I'd highly recommend reading the article yourself. It's that good.
To give you a taste, here are a few of my favourite bits:
Don't ever work for someone you don't want to become.
Efficiency is highly overrated; Goofing off is highly underrated. Regularly scheduled sabbaths, sabbaticals, vacations, breaks, aimless walks and time off are essential for top performance of any kind. The best work ethic requires a good rest ethic.
Life lessons will be presented to you in the order they are needed. Everything you need to master the lesson is within you. Once you have truly learned a lesson, you will be presented with the next one.
Productivity is often a distraction. Don’t aim for better ways to get through your tasks as quickly as possible, rather aim for better tasks that you never want to stop doing.
Speak confidently as if you are right, but listen carefully as if you are wrong.
The consistency of your endeavors (exercise, companionship, work) is more important than the quantity. Nothing beats small things done every day, which is way more important than what you do occasionally.
Ask anyone you admire: Their lucky breaks happened on a detour from their main goal. So embrace detours. Life is not a straight line for anyone.
A great way to understand yourself is to seriously reflect on everything you find irritating in others.
When you have some success, the feeling of being an imposter can be real. Who am I fooling? But when you create things that only you — with your unique talents and experience — can do, then you are absolutely not an imposter. You are the ordained. It is your duty to work on things that only you can do.
You will be judged on how well you treat those who can do nothing for you.
We tend to overestimate what we can do in a day, and underestimate what we can achieve in a decade. Miraculous things can be accomplished if you give it ten years.
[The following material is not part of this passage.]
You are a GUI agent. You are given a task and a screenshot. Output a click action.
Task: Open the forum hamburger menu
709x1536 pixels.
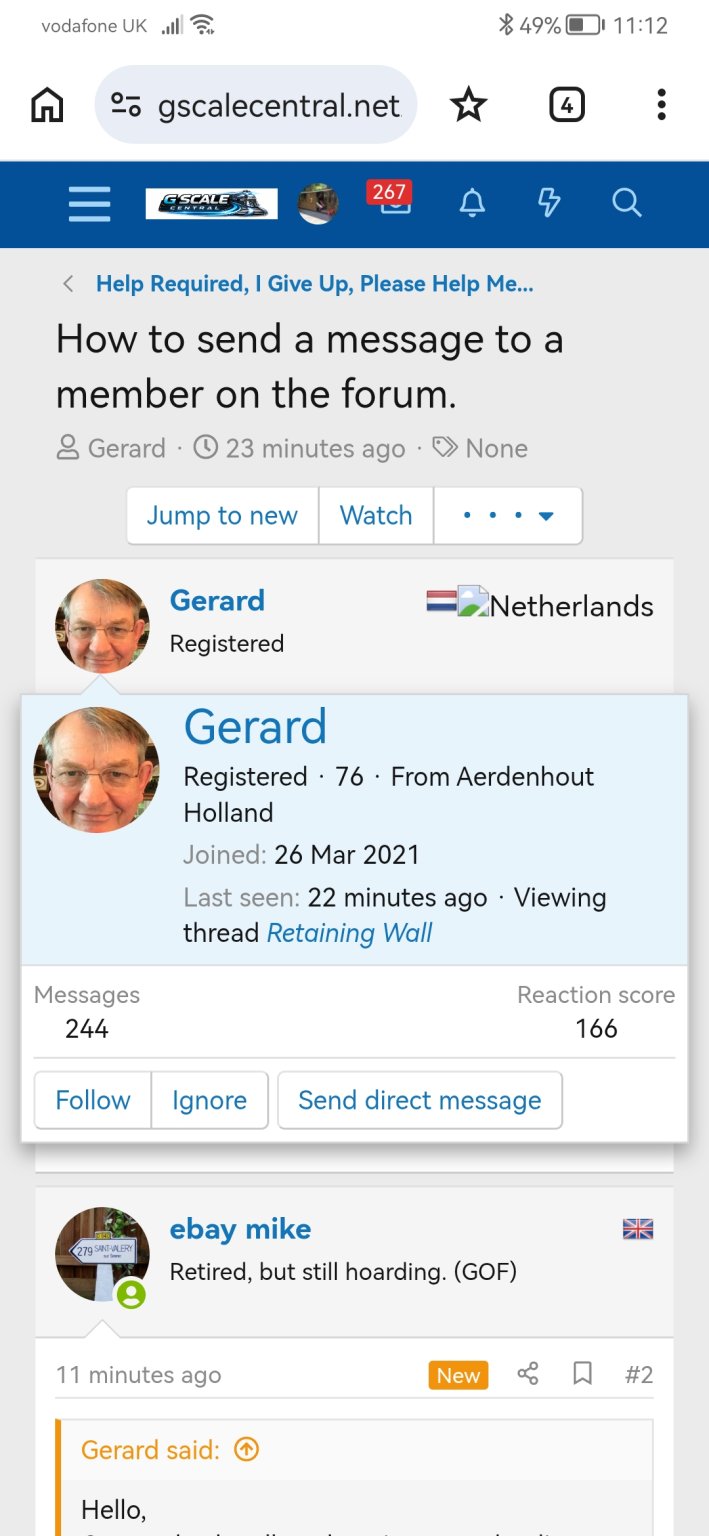click(90, 204)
A long game will compound small gains to overcome even big mistakes.
A wise man said, “Before you speak, let your words pass through three gates. At the first gate, ask yourself, “Is it true?” At the second gate ask, “Is it necessary?” At the third gate ask, “Is it kind?”
If you repeated what you did today 365 more times will you be where you want to be next year?
Aim to die broke. Give to your beneficiaries before you die; it’s more fun and useful. Spend it all. Your last check should go to the funeral home and it should bounce.
💡 Idea I’m exploring: What Makes Persuasive Writing
Most of human communication is expressing our ideas to help others understand how we think and feel.
The ability to persuade others is a fundamental life skill. Negotiations show up everywhere. From increasing your salary to picking a spot for dinner.
In almost everything you write, you’re trying to persuade. It can be explicit, like an essay thesis, or implicit, like explaining a new idea for your company.
We're taught in school that longer pieces of writing reign supreme. Writing more is better than writing less. Length becomes synonymous with quality and effort.
We learn to expand and extrapolate rather than cut and condense.
I fall into this trap myself.
I read an essay by Scott Adams, the who writes Dilbert, and can't stop thinking about this line:
"Simple writing is persuasive. A good argument in five sentences will sway more people than a brilliant argument in a hundred sentences."
To persuade others it's better to be concise than verbose, simple than eloquent. Attention spans are short.
People can mask their lack of understanding in complexity.
If fewer words convey the same meaning, they are better words.
That’s all for this week’s edition of “saturday mornings”.
If you have any feedback, I’d love to hear from you.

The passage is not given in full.